Phoenix completes and integrates seven different transactions for an operator of long-term care institutional pharmacies.
A large Midwestern for-profit operator of Long-Term Care Institutional Pharmacies (LTCIP) with annual revenues in excess of $6.2B. The client developed as part of their growth strategy the plan to acquire through asset purchases multiple privately owned LTCIP’s.
The company executed a series of Letter of Intents (“LOI”) to acquire large LTCIP’s that were located on the east coast. The LOI’s and Asset Purchase Agreements (“APA”) were negotiated throughout the year with ninety day firm closing dates on the transactions.
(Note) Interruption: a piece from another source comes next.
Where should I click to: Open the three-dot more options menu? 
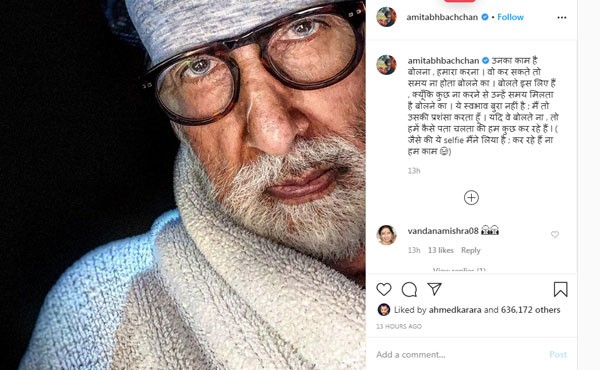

The client lacked the skilled internal resources to perform the necessary due diligence within the timeframe outlined for closing the numerous transactions. In addition, the client lacked a formal plan to integrate new acquisitions into the corporate environment. Post close to each transaction, the client required an interim Chief Financial Officer (ICFO) to oversee all financial operations and develop the entire financial reporting mechanism.
Phoenix personnel were retained to complete the numerous transactions due diligence and provide acquisition integration. In total, seven different transactions were completed and all were integrated into a newly established regional office that was set up in Long Island, NY. The ICFO was retained for eighteen months to complete integration and to recruit and train the permanent CFO.